Дорка даже внимания не обратила, как во двор зашли двое в штатском и прошли в её парадную, а следом ещё двое в милицейской форме. В окне кухни показалась соседка, она пальцем указывала на нее. Почти тут же на улицу выскочил один в сером строгом костюме, чеканя каждое слово, спросил:
– Вы Дора Моисеевна Ерёмина?
– Да, а что случилось?
– Пройдёмте к вам в квартиру.
Маленький Витенька с интересом смотрел на незнакомого дядю. Незнакомец ей на ухо быстро прошептал: ребёнка оставьте здесь! Чей это ребёнок? Дорка, как ужаленная, подскочила, схватила мальчика: это как здесь? Я за него отвечаю, мне его мать доверила. А вы кто такой?
Человек в сером строгом костюме, оглядываясь, наклонившись сбоку к Дорке, быстро показал ей удостоверение. Она не успела ничего прочитать, да и без очков все равно ничего не увидела бы. Только то, что корочки коричневатые.
– Шо вам от меня надо, я в магазине давно не работаю!
– Пройдёмте к вам в квартиру, там вам всё объяснят.
Дорка подхватила мальчика на руки и пошла, озираясь по сторонам. Дверь в квартиру была раскрыта настежь. На кухне за столом расположился второй мужчина в штатском, а милиционеры с двух сторон стояли около её комнаты. Витенька закапризничал, расплакался, растерянная Дорка только повторяла: я давно не работаю в магазине.
– Нас ваш магазин не интересует. Когда ваш сын последний раз к вам заходил?
У Дорки сильно застучало в висках, она крепко схватила своей рукой мужчину: что с моим сыном? Что случилось?
– Ваш сын обвиняется в убийстве, он арестован, заведено уголовное дело, ведётся расследование. Поэтому здесь понятые, ваши соседи, и мы - старший следователь прокуратуры...
Дальше Дорка ничего не слышала. В глазах потемнело, сплошной гул и продолжающаяся непрерывная дробь в висках. Валерьянка, опись вещей в квартире, хныканье Витеньки, заплаканное лицо склонившейся над ней Ниночки. И отвратительная самодовольная морда Наташки: получила, жидовка четырёхглазая, убийца твой сын, убийца!
– Не может быть, он никого в жизни не обижал, это ошибка.

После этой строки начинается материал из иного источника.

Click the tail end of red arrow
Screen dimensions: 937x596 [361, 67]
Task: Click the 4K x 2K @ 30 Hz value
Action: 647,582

Сколько Дорка пролежала, она не понимала. Ниночка, как могла, присматривала за ней, сыночка своего определила с помощью бывшего Доркиного квартиранта в детский садик. Как матери-одиночке ей полагалось место без очереди, но все равно пришлось выбивать. Навещала Дорку и жена Леонида Павловича Жанночка. Она-то и рассказала и Ниночке, и Дорке, в чём обвиняют Вовчика. Будто он замешан в убийстве с особой жестокостью некой Татьяны Ивановны Корской, проживающей в Красном переулке.